WASHINGTON, DC, September 14, 2007 (ENS) - Some 450,000 trash bags have been distributed free of cost around the United States, and when Saturday evening rolls around, the Ocean Conservancy hopes they will all be full of trash.

Ocean Conservancy's International Coast Cleanup is the world's largest single-day volunteer effort to improve the health of the ocean and its wildlife. On Saturday, the organization will hold its 22nd annual cleanup, which now has become worldwide event.

This year the Ocean Conservancy anticipates that 500,000 volunteers will turn out to collect debris and document what they find along shorelines and underwater in 100 countries.

The volunteers spend a few hours removing trash and debris from beaches, lakes, rivers and other waterways and record what they find. The data they collect is analyzed by Ocean Conservancy staff and used to help find solutions for reducing marine debris.

Sonya Besteiro, manager of volunteer programs at Ocean Conservancy, says that in 2006, more than 350,000 International Coastal Cleanup volunteers from 68 countries worldwide removed more than seven million pounds of trash.

This makes the International Coastal Cleanup the largest single-day volunteer effort focused on cleaning up and conserving the marine environment.

The Dow Chemical Company and the Glad Products Company donated the trash bags and free shipping across the United States to ICC coordinators for distribution to thousands of volunteers who will collect trash from lakes, streams, rivers and beaches, above and below the water in their communities.

"For 21 years now, Dow has worked with the International Coastal Cleanup to help make it a success by supplying and distributing trash bags, as well as volunteering for the Cleanup across the United States," said a Dow Vice President Howard Ungerleider. "Thousands of communities are coming together on one day for this enormous Cleanup, and we are proud to join our customer, The Glad Products Company, to help these communities make a difference."

"We are proud that our trash bags are contributing to the International Coastal Clean-up," said David Kellis, PR manager for Glad. "We are delighted to be a part of this important cause."

"We truly appreciate the contributions that our corporate sponsors provide to the International Coastal Cleanup. The generosity of Dow and Glad help our Cleanup volunteers to be successful, which results in a successful Cleanup."

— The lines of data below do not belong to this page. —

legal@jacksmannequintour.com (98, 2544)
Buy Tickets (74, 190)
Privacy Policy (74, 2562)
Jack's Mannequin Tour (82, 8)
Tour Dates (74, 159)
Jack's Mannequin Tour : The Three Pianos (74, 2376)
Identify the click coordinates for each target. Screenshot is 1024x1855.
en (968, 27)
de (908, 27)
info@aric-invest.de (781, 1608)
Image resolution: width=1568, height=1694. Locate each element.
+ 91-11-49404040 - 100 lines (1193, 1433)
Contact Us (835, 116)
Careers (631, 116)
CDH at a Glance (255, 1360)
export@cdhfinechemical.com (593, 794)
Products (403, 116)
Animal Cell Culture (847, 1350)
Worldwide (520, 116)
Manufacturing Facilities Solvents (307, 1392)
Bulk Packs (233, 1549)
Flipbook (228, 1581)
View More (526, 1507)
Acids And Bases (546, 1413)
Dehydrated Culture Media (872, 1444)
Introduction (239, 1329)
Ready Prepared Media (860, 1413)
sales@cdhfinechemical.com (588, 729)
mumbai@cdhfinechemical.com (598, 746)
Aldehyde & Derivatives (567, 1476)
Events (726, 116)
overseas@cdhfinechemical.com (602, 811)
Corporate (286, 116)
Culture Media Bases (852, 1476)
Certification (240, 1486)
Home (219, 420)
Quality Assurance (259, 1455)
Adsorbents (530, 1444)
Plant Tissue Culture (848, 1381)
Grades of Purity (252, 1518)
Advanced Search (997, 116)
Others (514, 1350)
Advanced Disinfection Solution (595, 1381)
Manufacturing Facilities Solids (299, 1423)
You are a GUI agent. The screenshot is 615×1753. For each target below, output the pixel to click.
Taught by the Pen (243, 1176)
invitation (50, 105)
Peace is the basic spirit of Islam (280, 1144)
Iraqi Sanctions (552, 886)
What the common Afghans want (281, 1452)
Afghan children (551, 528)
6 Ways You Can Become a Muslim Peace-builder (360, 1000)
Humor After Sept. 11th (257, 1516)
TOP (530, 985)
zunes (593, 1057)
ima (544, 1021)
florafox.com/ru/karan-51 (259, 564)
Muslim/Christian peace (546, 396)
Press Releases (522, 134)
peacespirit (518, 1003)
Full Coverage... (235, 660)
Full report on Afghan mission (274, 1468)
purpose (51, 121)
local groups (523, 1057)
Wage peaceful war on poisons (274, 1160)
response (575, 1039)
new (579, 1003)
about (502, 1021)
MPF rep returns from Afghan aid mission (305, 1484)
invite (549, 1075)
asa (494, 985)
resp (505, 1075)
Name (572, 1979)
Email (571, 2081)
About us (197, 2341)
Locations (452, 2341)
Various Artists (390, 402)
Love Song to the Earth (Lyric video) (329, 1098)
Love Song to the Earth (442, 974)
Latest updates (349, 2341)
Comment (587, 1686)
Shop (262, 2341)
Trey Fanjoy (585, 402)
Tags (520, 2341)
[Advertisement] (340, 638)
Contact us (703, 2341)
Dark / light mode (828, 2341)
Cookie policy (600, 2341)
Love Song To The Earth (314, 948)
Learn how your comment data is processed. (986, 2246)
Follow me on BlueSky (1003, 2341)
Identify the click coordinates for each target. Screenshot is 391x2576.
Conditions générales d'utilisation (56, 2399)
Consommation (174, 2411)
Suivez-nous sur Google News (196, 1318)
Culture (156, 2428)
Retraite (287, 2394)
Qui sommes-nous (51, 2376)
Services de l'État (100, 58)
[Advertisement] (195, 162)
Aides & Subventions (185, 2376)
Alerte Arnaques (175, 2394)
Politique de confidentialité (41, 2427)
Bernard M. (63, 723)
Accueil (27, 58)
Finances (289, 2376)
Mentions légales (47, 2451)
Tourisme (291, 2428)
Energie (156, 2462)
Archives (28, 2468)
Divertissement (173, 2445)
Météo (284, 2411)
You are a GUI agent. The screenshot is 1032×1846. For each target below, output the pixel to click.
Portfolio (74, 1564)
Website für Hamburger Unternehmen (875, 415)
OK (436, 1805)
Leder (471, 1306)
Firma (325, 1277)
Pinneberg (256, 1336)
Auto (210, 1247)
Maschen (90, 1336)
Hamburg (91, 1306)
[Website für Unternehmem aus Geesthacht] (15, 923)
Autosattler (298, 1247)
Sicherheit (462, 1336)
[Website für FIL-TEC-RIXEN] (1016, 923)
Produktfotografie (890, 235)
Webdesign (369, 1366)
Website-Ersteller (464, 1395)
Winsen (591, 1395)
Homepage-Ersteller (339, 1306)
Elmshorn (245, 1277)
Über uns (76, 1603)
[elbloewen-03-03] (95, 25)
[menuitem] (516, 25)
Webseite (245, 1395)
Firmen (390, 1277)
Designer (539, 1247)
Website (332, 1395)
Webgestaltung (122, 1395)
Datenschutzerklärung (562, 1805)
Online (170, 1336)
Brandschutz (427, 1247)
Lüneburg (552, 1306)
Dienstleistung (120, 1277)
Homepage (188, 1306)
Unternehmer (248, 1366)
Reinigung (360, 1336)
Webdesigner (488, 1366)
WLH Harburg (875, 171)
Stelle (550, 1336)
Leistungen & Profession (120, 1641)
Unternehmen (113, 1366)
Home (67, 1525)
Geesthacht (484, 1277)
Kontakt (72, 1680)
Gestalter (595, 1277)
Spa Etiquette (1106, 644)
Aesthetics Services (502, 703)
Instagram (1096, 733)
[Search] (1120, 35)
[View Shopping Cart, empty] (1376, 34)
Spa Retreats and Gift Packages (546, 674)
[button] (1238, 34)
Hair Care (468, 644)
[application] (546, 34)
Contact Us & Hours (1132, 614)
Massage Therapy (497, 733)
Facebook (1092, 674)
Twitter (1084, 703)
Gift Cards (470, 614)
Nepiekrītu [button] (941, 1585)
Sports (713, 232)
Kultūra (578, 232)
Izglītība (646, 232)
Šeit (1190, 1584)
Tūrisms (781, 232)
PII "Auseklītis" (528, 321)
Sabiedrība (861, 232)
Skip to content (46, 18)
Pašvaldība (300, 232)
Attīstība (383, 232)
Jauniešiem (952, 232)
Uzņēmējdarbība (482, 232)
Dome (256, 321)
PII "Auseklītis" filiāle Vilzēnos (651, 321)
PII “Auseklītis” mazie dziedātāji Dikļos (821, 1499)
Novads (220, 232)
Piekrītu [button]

The Coca-Cola Company is lead sponsor of the one-day event. "This is a major commitment by The Coca-Cola Company, and it will help us achieve our goals of cleaner beaches and shorelines and a healthy marine environment," said Vikki Spruill, president and CEO of the Ocean Conservancy.

In addition to providing supplies at local Cleanup sites and helping to train coordinators in various locations who manage cleanup efforts, The Coca-Cola Company is helping raise public awareness of the debris problem facing the world's waterways. Behavior change has long been the goal of the ICC, because prevention of marine debris is the best solution.

Over the past 21 years, a total of 6,600,000 million volunteers have picked up almost 116,000,000 pounds of debris across 211,460 miles of coastline.